Lesetext
MTV-Nautilus unterwegs

Besichtigung des Massengutfrachters
MS WESER STAHL

Fast jeder, der oft an der Weser spazieren geht, kennt sie: MS WESER STAHL. Das Schiff kommt regelmäßig die Weser herauf mit Eisenerz für die Stahlwerke Bremen. Und dieses Schiff konnten wir dank der Vermittlung der unserem Verein angehörenden Weserlotsen nun besichtigen. Am einem Sonntagabend (23.10.2005) ging es dann los. Das Schiff war gegen 19 Uhr mit dem Hochwasser eingetroffen. An Bord hatte es eine Ladung Eisenerz, die mit Eisenbahnwaggons aus Schweden zum Umschlag nach Narvik gebracht und dort an Bord der WESER STAHL verladen wurde.

Zu erledigende Aufgaben
[1] Prüfe für den Text über die WESER STAHL, ob die Aussagen (a), (b) und (c) mit ihm übereinstimmen. (a) Das Schiff bringt Eisenerz für die Stahlwerke Bremen. (b) Das Schiff traf gegen 21 Uhr ein. (c) Das Eisenerz wurde per Lastwagen aus Schweden nach Narvik gebracht.
[2] Aktualisiere bitte im Text über die WESER STAHL den Abschnitt, der bei „MTV-Nautilus unterwegs“ beginnt und bei „STAHL verladen wurde.“ endet, und gib ihn wieder. Ersetze darin „Eisenerz“ durch „Kohle“.
Das Material wird hier nicht benötigt.

Gespeichertes Material
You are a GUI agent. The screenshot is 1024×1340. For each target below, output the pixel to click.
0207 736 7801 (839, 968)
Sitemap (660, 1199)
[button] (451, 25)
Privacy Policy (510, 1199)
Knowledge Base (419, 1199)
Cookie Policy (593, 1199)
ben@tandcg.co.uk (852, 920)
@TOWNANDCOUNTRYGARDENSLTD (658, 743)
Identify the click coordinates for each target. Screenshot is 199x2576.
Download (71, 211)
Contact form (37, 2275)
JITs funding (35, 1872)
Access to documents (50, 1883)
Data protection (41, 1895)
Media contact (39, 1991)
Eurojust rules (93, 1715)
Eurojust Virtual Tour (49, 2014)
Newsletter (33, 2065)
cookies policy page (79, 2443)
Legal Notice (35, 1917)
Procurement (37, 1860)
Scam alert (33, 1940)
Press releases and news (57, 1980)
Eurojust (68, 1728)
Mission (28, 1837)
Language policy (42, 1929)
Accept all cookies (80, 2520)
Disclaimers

Lösungen der Aufgaben
[1]
(a) Ja: „mit Eisenerz für die Stahlwerke Bremen“
(b) Nein: „gegen 19 Uhr mit dem Hochwasser eingetroffen“
(c) Nein: „mit Eisenbahnwaggons aus Schweden zum Umschlag nach Narvik gebracht“

[2]
MTV-Nautilus unterwegs

Besichtigung des Massengutfrachters
MS WESER STAHL

Fast jeder, der oft an der Weser spazieren geht, kennt sie: MS WESER STAHL. Das Schiff kommt regelmäßig die Weser herauf mit Kohle für die Stahlwerke Bremen. Und dieses Schiff konnten wir dank der Vermittlung der unserem Verein angehörenden Weserlotsen nun besichtigen. Am einem Sonntagabend (23.10.2005) ging es dann los. Das Schiff war gegen 19 Uhr mit dem Hochwasser eingetroffen. An Bord hatte es eine Ladung Kohle, die mit Eisenbahnwaggons aus Schweden zum Umschlag nach Narvik gebracht und dort an Bord der WESER STAHL verladen wurde.